• [TEXT]
* * *

In the first weeks I am cycling almost always in the forest. They are good, lonely forestal roads. Only atop the passes I can see further afield. It is also here that there often challenging single trails spicing the route.

After Helena, thinks change and I am now often crossing wide, open prairie. Somewhere, someone must have turn a switch. The very day I start in Banff, the weather turns incredibly good, hot and stable. And it stays that way for weeks to come! 

Sure, sometimes it needs some persuasion. If for the x-time I am crossing the main road in the valley and start to climb to yet another pass where as you could simply follow the road through the valley. But if you can untie yourself from the idea to get as fast and mostly as easy as possible from A to B, then this route is the ultimate Non plus Ultra. It is just wonderful to travel on these roads with virtually no traffic across the country.

Sometimes I feel like traveling in a parallel world. One where there is hardly any motorized traffic, that consists of wide, lonely valley, endless forest and wide prairie. Every few of days I come down from the mountains and forests and cross a little town where I can buy supplies. After that I change down to the lowest gear and start riding up the other side of the valley to the next pass.

I am riding the trail without the official maps or a description, I just have a GPS track that I follow. I quite like that, because other than the profile so I never know what lies ahead. And maybe I might have taken an easier way at one or the other point. But this way I am always surprised what’s coming next.

Like the landslide that took away the whole road and I can only pass by crossing a waist deep river twice, or the 40% (!) steep hiking trail where I can hardly push the bike downhill, or the forest where you cannot see the ground anymore because of all the tree roots, or the road that is actually closed because it turned into a riverbed. 

After a third of the trail I take a break and ride a detour across the Yellowstone Park that lies just next to it. Of course it is high season here now and I first have to get used to the heavy traffic.

For a few days I visit all the hot springs, geysers and waterfalls and see my first Bison.

In southern Wyoming the continental divide splits into two mountain ridges. In between lies the Great Divide Basin which is where I cycle across next. It is a vast, dry grassland as far as you can see, almost like in Mongolia.

After this particularly hot and dry spring/summer there is not a drop of water far and wide. Fortunately there is a reservoir about half way.

Soon after I enter Colorado. The short flat stage is over and it's back to the horizontal. The rockies are highest here and most prominent. I pass all this great mountains and some ski resorts.

On two days it rains slightly and immediately the road turns into a muddy mess. Probably just to show me, how much luck I have with the weather. They are the only bad weather day on the whole route. 

Colorado is behind me and somehow thought, that maybe the toughest part is now done, the big mountains done, that it might get a little bit easier.

I could not be wronger. The southern part of Colorado and then the first days in New Mexico manage to establish new records in that regard. Several days in a row I write in my diary, this this was now the toughest day of the route. Challenging tracks and long climbs demand everything, but the routing and scenery is superb.

The GDMBR stubbornly bypasses any touristic destination but rather passes through unknown backcountry. So it is never the well known places but no less attractive landscapes that I pass through, almost always deserted.

Other than most other riders on the trail who mostly travel with a mountain bike and ultra light, I carry all my junk. A little bit like a truck on a hiking trail I feel.

* * *

• [DATASET EXCERPT]
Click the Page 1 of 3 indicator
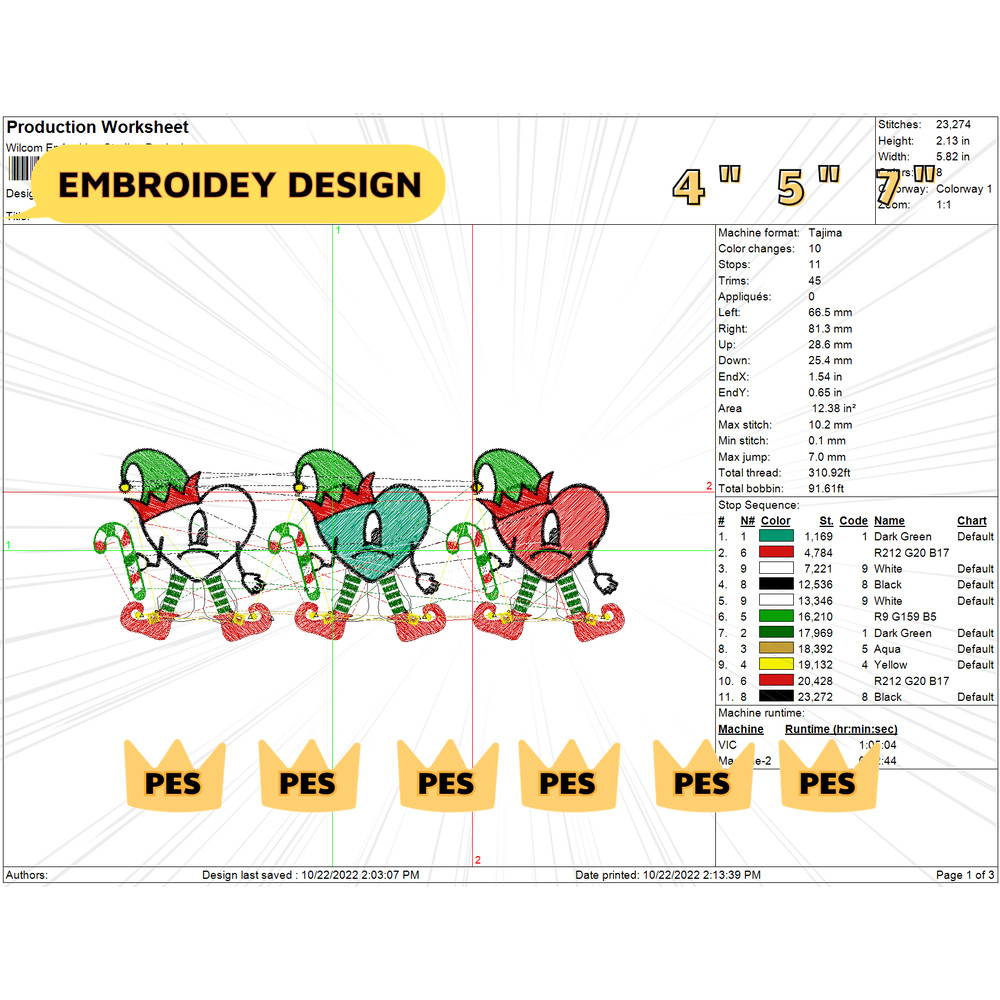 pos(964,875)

* * *

• [THINGS TO DO]
1. List every obstacle the cycling account gives as an example of the surprises on the route.
2. According to the cycling account, why was there no water far and wide in the Great Divide Basin? Answer in one to three sentences.
3. Reproduce the cycling account from "In the first" to "weeks to come!".

• [RESPONSES]
1.
- A landslide that took away the whole road, so that the only way past was to cross a waist-deep river twice
- A 40% steep hiking trail where the bike could hardly be pushed downhill
- A forest where the ground could not be seen because of all the tree roots
- A road that was closed because it had turned into a riverbed

2. There was no water because the spring and summer had been particularly hot and dry. Fortunately, there was a reservoir about halfway across.

3.
In the first weeks I am cycling almost always in the forest. They are good, lonely forestal roads. Only atop the passes I can see further afield. It is also here that there often challenging single trails spicing the route.

After Helena, thinks change and I am now often crossing wide, open prairie. Somewhere, someone must have turn a switch. The very day I start in Banff, the weather turns incredibly good, hot and stable. And it stays that way for weeks to come!